Category: Oddities

The MK5 Extruder’s DC motor seems prone to a shorted-winding failure that reduces the DC resistance of (at least) one pole to (at best) a few ohms. The A3949 H-bridge driver has an upper limit of 2.8 A, but the failed winding jams too much current through the chip and eventually (instantly?) kills it stone cold dead.

Discussions on the Makerbot Wiki tended to favor fuses. My buddy Eks suggested putting an incandescent lamp in series with the motor leads, as described there, and that’s what I’ve done. That discussion is also informative.

It’s worth noting that the A3949 datasheet has this to say about overloads:

Output current rating may be limited by duty cycle,
ambient temperature, and heat sinking. Under any
set of conditions, DO NOT exceed the specified
IOUT or TJ.

So all this may be irrelevant: any transient overload could kill the driver chip stone cold dead, regardless of how clever you (think you) are.

Anyhow.

Yesterday I came across my Big Box of Fuses and said the obvious thing:

Let’s Find Out!

Note: that’s not the same as the Famous Last Words “Hold my beer. Watch this!”

I clipped the oscilloscope across a 1 Ω power resistor, set a 3 A bench power supply to 12.0 V, and connected a Device Under Test between the +12 V lead and the resistor:

• The #89 bulb from my TOM
• A Littelfuse 3AG 1 A fast-blow fuse (actually, two of ’em)
• A dead short

I used a 1 A fuse because that’s what I have. I strongly suspect a 1/2 A fuse would behave about the same way.

The oscilloscope trace starts at 0 V, jumps when the DUT contacts the resistor, and then settles at the final current. The 1 Ω resistor makes the vertical scale read directly in amps. Pay attention to the horizontal scale.

First, the lamp:

The peak current hits 4.5 A before the bulb lights up and limits the current to about 600 mA in the steady state.
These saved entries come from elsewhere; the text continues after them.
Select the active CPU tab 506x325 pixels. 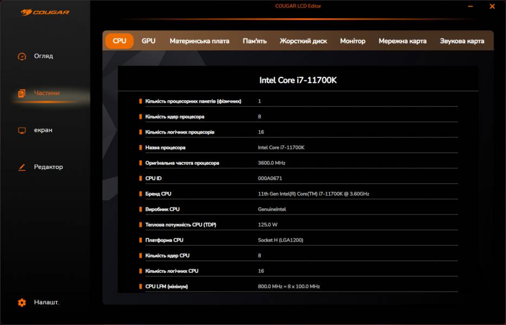[119, 41]
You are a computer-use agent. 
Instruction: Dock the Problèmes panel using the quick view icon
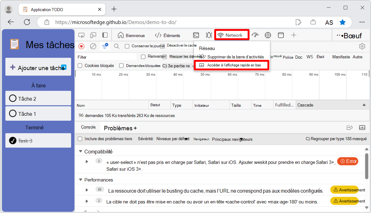362,127
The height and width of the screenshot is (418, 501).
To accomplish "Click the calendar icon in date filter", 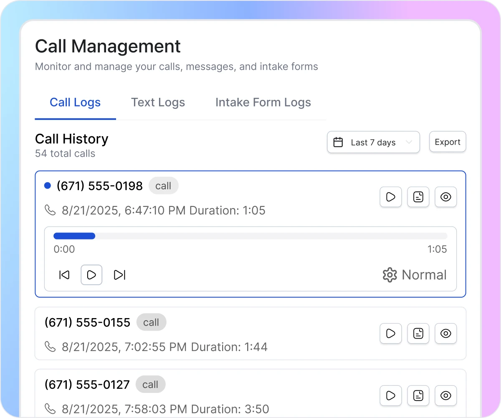I will (x=338, y=143).
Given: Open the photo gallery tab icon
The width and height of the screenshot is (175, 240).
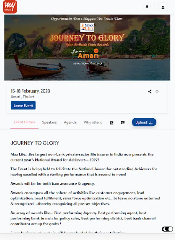Looking at the screenshot, I should point(112,122).
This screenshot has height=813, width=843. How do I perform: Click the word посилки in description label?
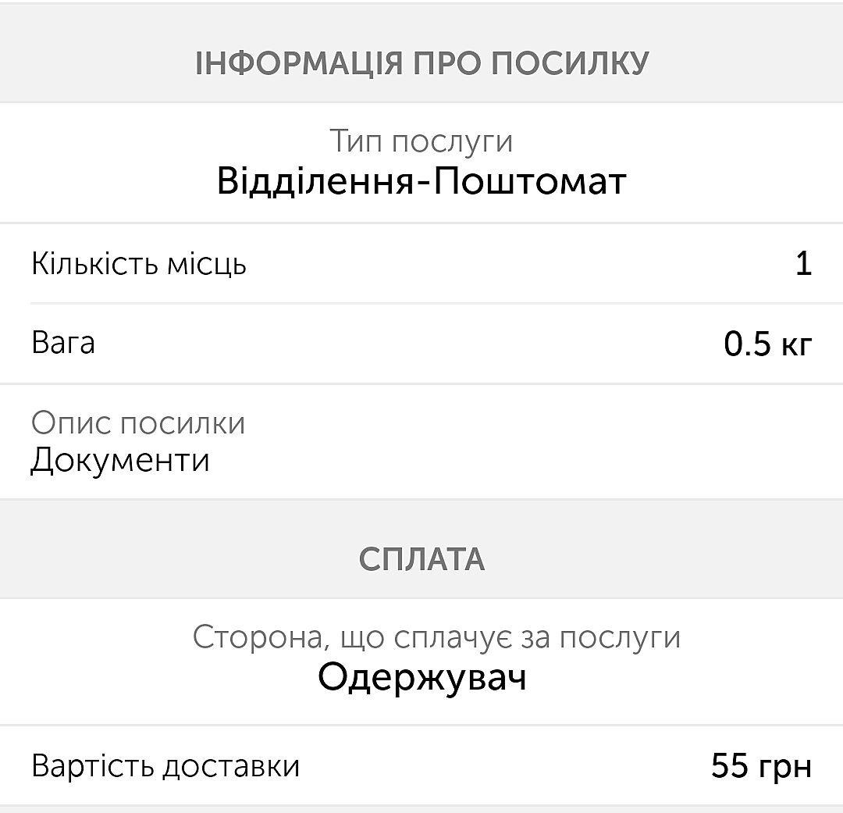pos(183,423)
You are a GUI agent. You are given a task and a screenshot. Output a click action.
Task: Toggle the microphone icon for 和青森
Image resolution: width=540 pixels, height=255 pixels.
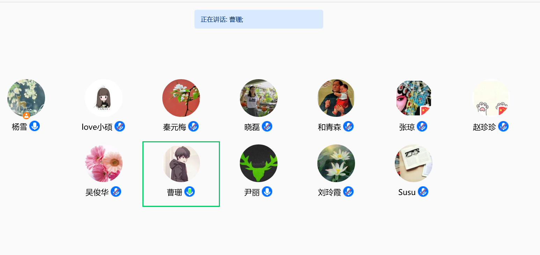(348, 126)
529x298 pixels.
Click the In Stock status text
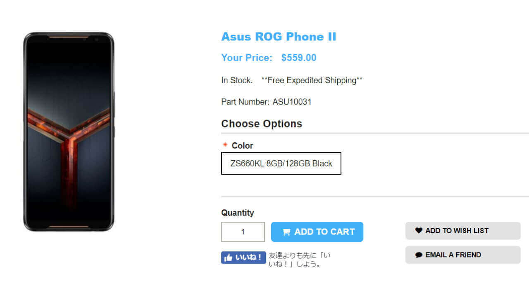(237, 80)
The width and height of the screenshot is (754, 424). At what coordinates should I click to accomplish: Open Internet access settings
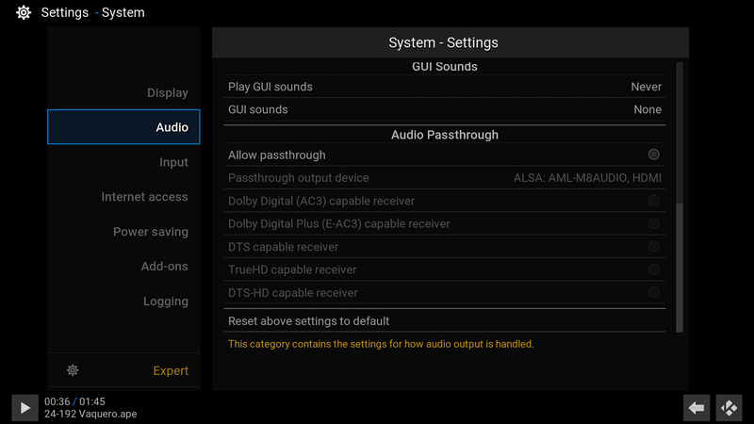tap(144, 197)
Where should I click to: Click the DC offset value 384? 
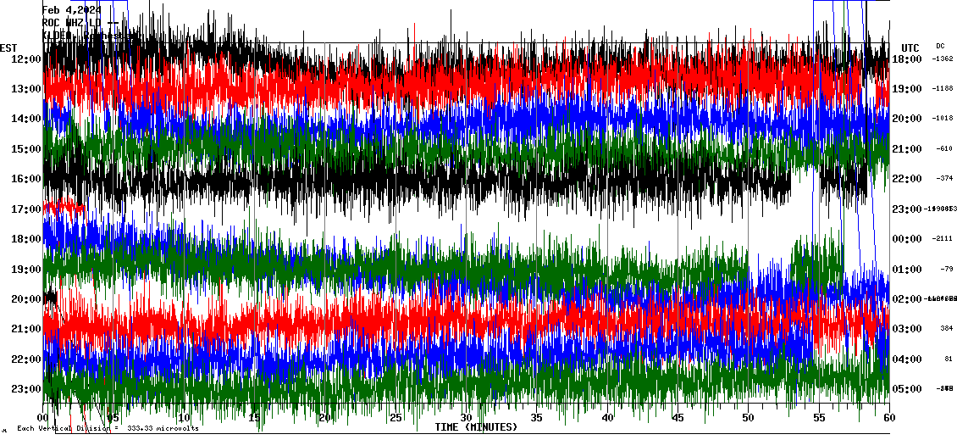pos(944,329)
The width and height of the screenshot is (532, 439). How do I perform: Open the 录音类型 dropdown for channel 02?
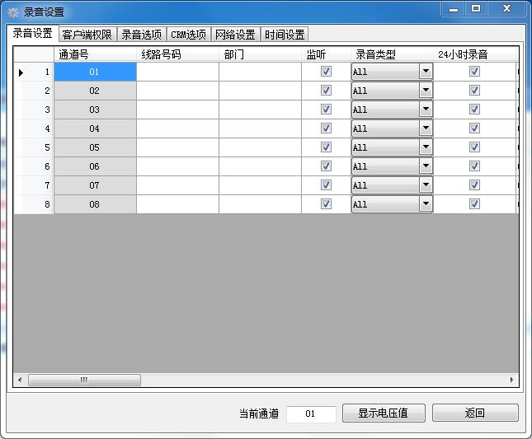click(426, 90)
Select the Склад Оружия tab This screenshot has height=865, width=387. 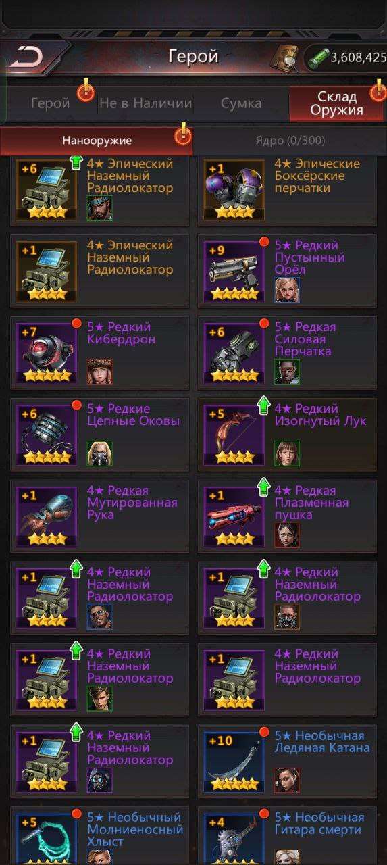[x=337, y=103]
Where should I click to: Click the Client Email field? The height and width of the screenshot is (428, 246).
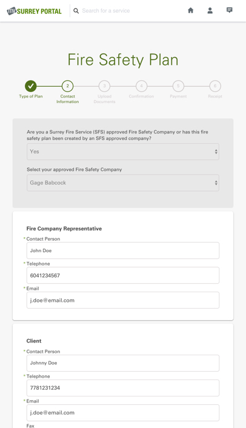[x=123, y=413]
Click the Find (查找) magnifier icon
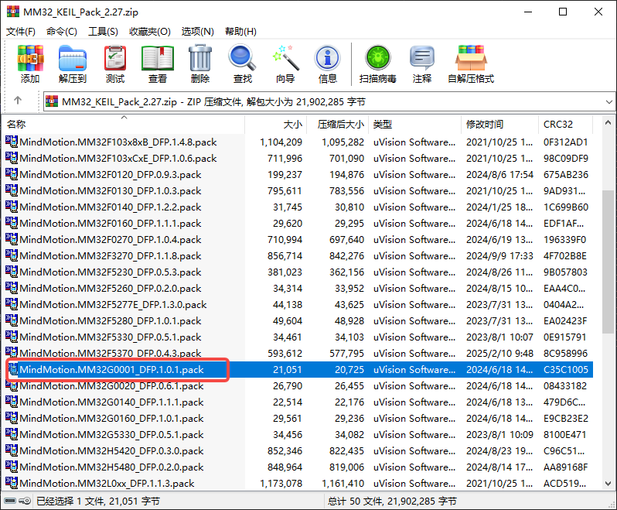The height and width of the screenshot is (510, 617). pyautogui.click(x=242, y=63)
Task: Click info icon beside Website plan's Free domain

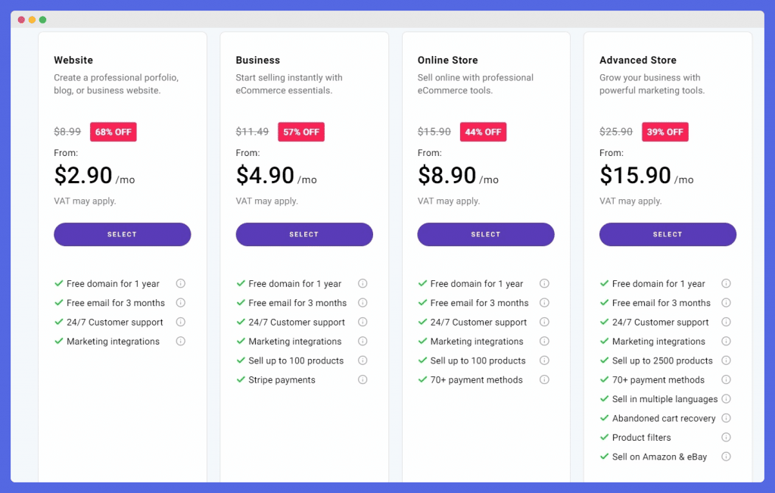Action: coord(181,283)
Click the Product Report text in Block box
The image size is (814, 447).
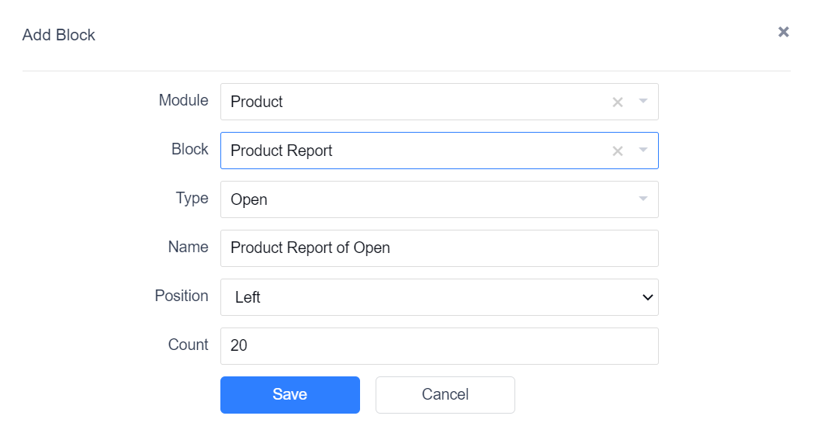click(x=282, y=151)
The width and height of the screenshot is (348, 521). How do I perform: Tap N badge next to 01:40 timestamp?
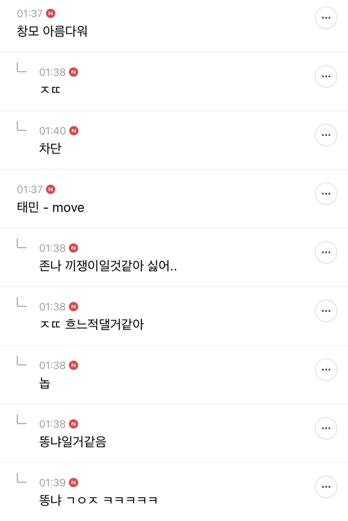(73, 131)
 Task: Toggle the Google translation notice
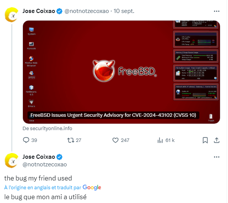coord(53,187)
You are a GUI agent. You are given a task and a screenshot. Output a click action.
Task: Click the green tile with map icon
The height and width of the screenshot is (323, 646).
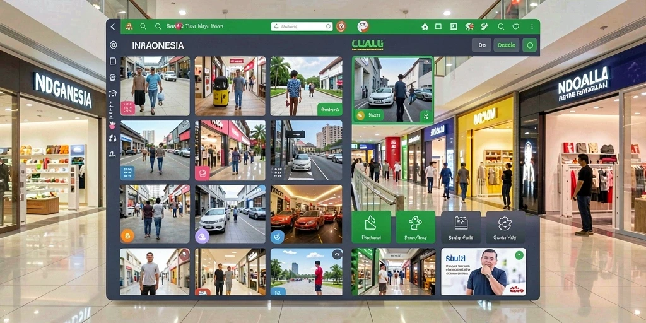[x=371, y=226]
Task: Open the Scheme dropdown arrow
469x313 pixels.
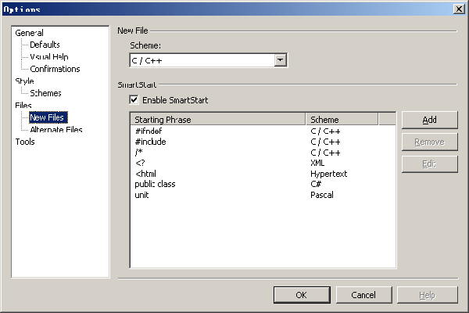Action: pos(281,60)
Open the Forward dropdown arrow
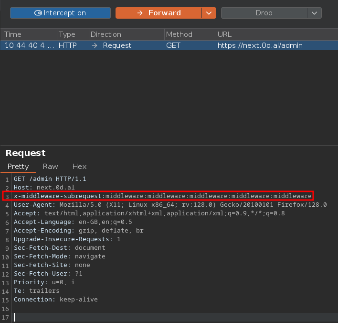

The supply’s current limiter doesn’t seem to come into play: the bulb wrestles the current under 3 A before the supply notices what’s going on. Indeed, it’s under 3 A in 2 ms and below 1 A in 20 ms.

Next, the fuse:

The peak current starts off-scale high, well in excess of 7A, drops to the power supply’s 3 A limit, then falls to zero when the fuse blows 76 ms later.

Finally, the dead short:

I changed the vertical scale to capture the initial peak, which tops out just under 10 A, obviously not limited by the power supply. The supply eventually clamps the current to 3 A and, because there’s no fuse, the current just sits there.

So…

The lamp does a much better job of protecting the H-bridge chip than the fuse:

• The peak current is lower
• It cuts off sooner
• And the sustained current falls well within the chip’s limit

The TOM does not have a current-limited +12 V supply, which means a nominally “protective” fuse will conduct whatever current the failing motor’s winding will permit until it eventually blows. The time-to-blow depends on the fault current: if the winding fails at, say, 6 Ω the fuse will last much longer while it passes 2 A than with the 3 A you see here.

Here’s an example of how that works. The first time I tapped the fuse to the resistor, I flinched and it fell off:

That’s indistinguishable from a blown fuse, but the same fuse subsequently produced this result (another fuse died to produce the first fuse picture):

Moral of the story: a 1 A fuse can pass 3 A for 80 ms and live to tell the tale!

Of course, I knew how this would work out: Eks didn’t accumulate 100+ patents during his career by not knowing what he was doing…

[Update: It works just like it should! Bacon saving in full effect!]